Mais finalement cette fin tragique de la Macronie dans une succession de lois absurdes et antihumanistes n'était-elle pas prévisible ? Rappelons-nous de la fameuse phrase de Macron qui en réalité allait résumer son idéologie : « Il y a ceux qui réussissent, et ceux qui ne sont rien ». Cette réflexion, digne d'un Laval, en disait déjà long sur le personnage . La tentation est grande dans la logique d'intérêt de groupe de se débarrasser de ceux que l'on voit comme des poids morts les chômeurs, les pauvres, les handicapés. C'est d'ailleurs très exactement cette logique qui a poussé les nazis à faire de même avant la Seconde Guerre mondiale. N'ayant plus aucune limite et encadrement religieux, les Allemands se sont perdus dans des politiques brutales, soutenus par une logique de bouc émissaire. L'idéologie néolibérale qui fait de la compétition et de l'écrasement des plus faibles une cause noble ne pouvait finalement qu'aboutir aux mêmes aberrations que le nazisme. Que les meilleurs gagnent, les autres n'ont qu'à disparaître. Le plus dramatique c'est que Macron a passé son temps de communicant à soi-disant lutter contre les extrêmes, alors même qu'il était l'extrémiste le plus dangereux de France et cette loi en est une dramatique démonstration.

 

L'autre facteur explicatif de ces lois iniques tient au contexte politique. L'état macronien est une étant impuissant. Il est impuissant parce qu'engoncé dans le néolibéralisme européen. Macron l'Européiste est le président d'un pays qu'il déteste, et dont il n'a cure. Lui se rêve en président de l'Europe. Cette impuissance volontaire et contrainte par le cadre européen l'empêchent de résoudre réellement les problèmes. Mais il faut bien occuper le temps de cerveau disponible des électeurs. Alors on lance plein de politiques de diversion, généralement sociétales, puisque l'état n'a plus de prise sur la macroéconomie, la monnaie, ni même sur les politiques budgétaires. La loi sur l'euthanasie est donc aussi un projet de diversion qui permet à l'état de dire qu'il fait quelque chose alors que le chômage explose et que le pays s'enfonce dans la dépression de longue durée.

 

En définitive, Macron détruit notre société pour ne pas voir ses propres échecs.

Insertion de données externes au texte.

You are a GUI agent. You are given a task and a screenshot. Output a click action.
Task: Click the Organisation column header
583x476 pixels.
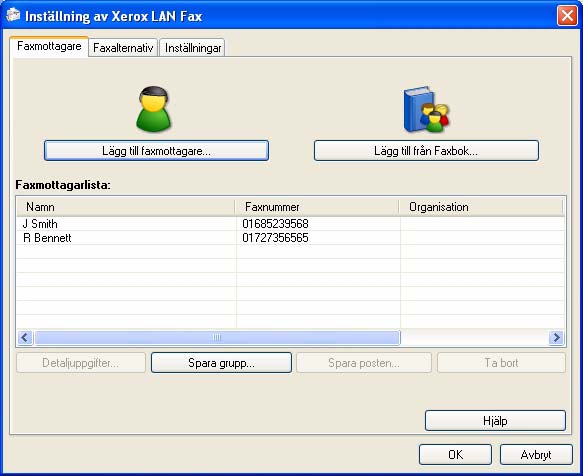(481, 207)
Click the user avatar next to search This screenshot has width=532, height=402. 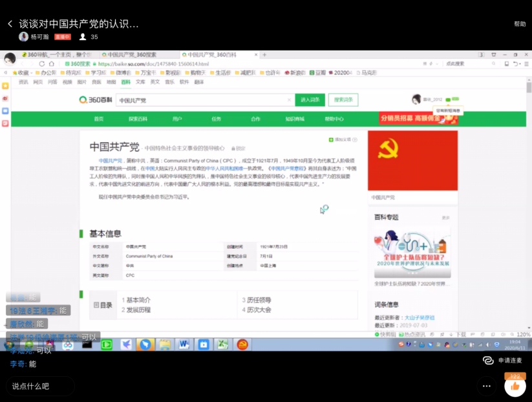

Il a échoué dès le début en vérité. Ses politiques sont un désastre, sa politique de l'offre a endetté le pays sans créer d'activité réelle. Distribuer de l'argent à ceux qui en ont déjà beaucoup trop n'a pas dynamisé l'économie nationale. Mais narcissique comme il est, il refuse cette réalité et la fuit. Il veut laisser sa marque, alors il installe des vitraux ignobles sur Notre-Dame et fait des lois absurdes et dangereuses sur la fin de vie. Peu importe la logique ou l'importance de la chose, il doit laisser sa marque et nous allons devoir vivre avec. Macron c'est un peu notre Xavier Dupont de Ligonnès national, il préférera détruire le pays que d'admettre son échec. Reste à espérer que tout ceci ne finira pas par des camps d'élimination des inutiles avec le prochain mandat présidentiel. Étant donné l'état moral de notre pays, je n'en serais malheureusement pas vraiment surpris. Mais vous comprenez, il y a trop de dettes en France, on ne peut plus supporter les inutiles. Nous ne sommes plus très loin de la barbarie désormais.